# Instructions to follow
Turn every line of the records below into a Markdown table with two columns, Row and Line, giving each line a row number and skipping blank lines. Leave the pictures out of your answer.

# Materials provided
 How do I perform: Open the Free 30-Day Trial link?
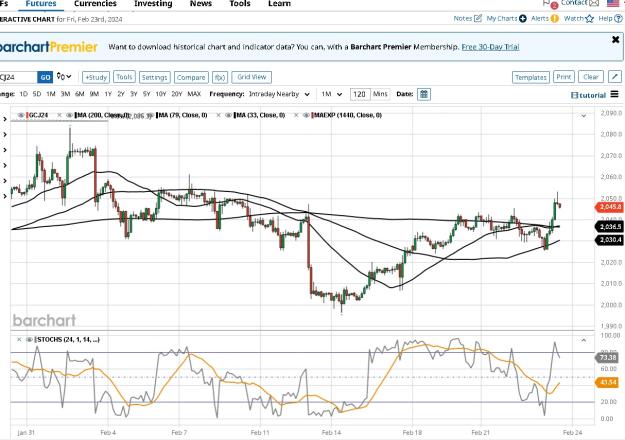[490, 47]
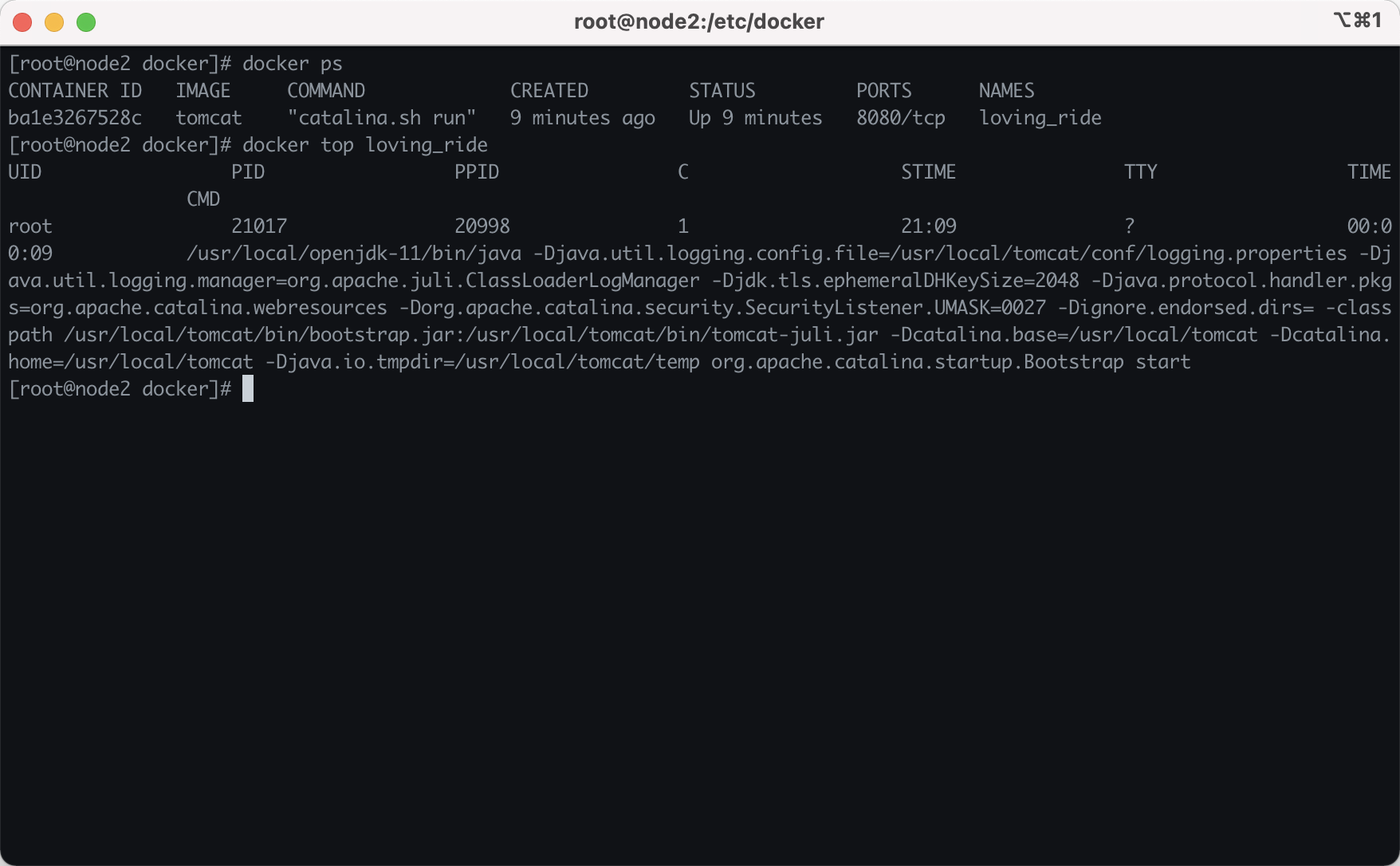Click the terminal cursor at the last prompt
This screenshot has width=1400, height=866.
pos(248,389)
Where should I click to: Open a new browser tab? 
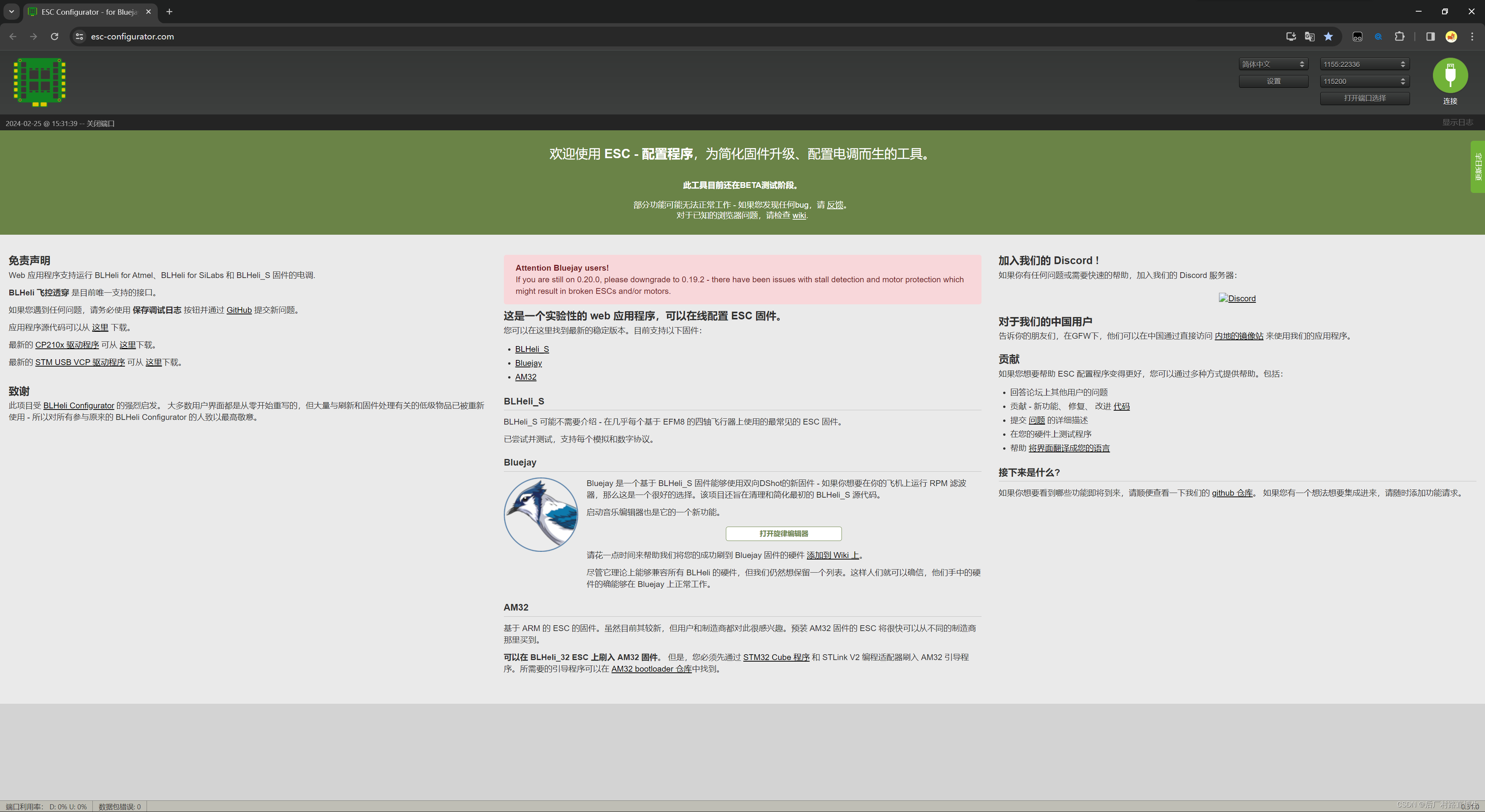169,12
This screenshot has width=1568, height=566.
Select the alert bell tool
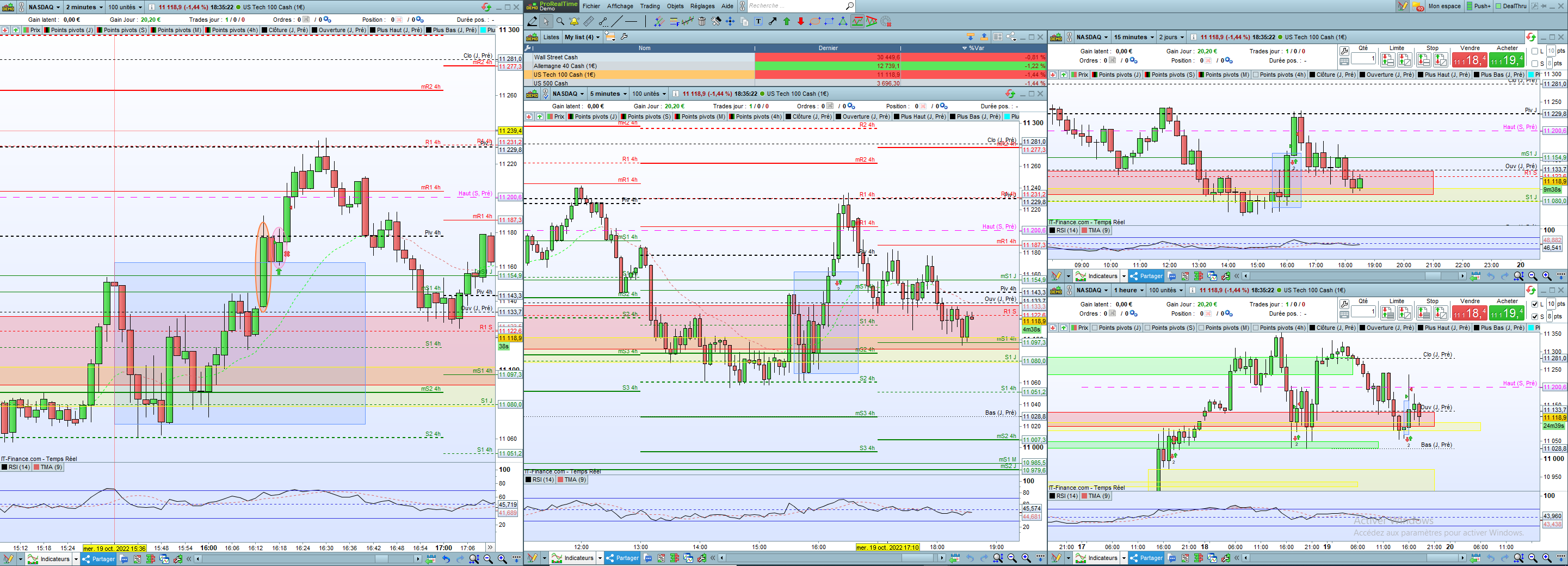point(574,22)
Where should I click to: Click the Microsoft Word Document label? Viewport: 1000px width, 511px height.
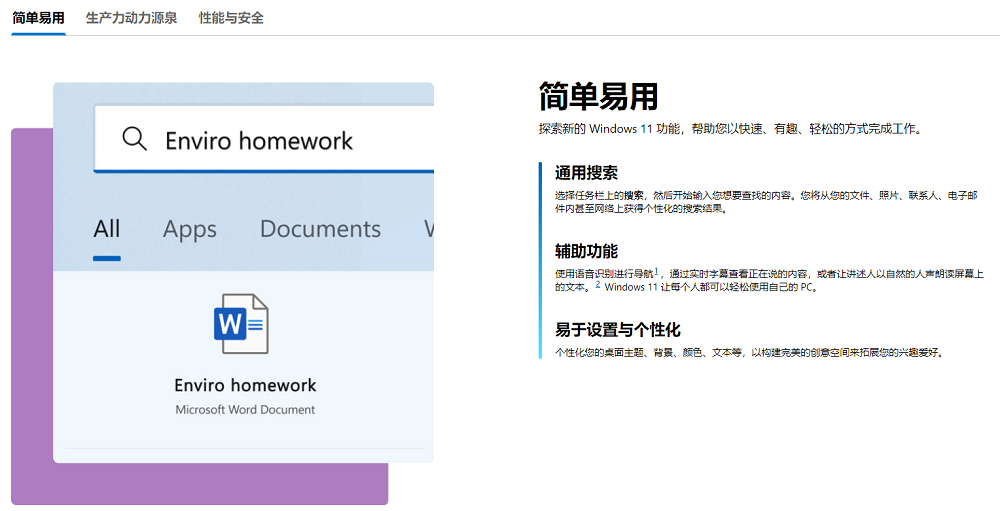click(245, 409)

# Final result
| Row | Line |
|---|---|
| 1 |  How do I perform: Open the Free 30-Day Trial link? |
| 2 | [490, 47] |
| 3 | Click the terminal cursor at the last prompt |
| 4 | This screenshot has width=1400, height=866. |
| 5 | pos(248,389) |
| 6 | Where should I click to: Open a new browser tab?  |
| 7 | 169,12 |
| 8 | This screenshot has width=1568, height=566. |
| 9 | Select the alert bell tool |
| 10 | point(574,22) |
| 11 | Where should I click to: Click the Microsoft Word Document label? Viewport: 1000px width, 511px height. |
| 12 | click(245, 409) |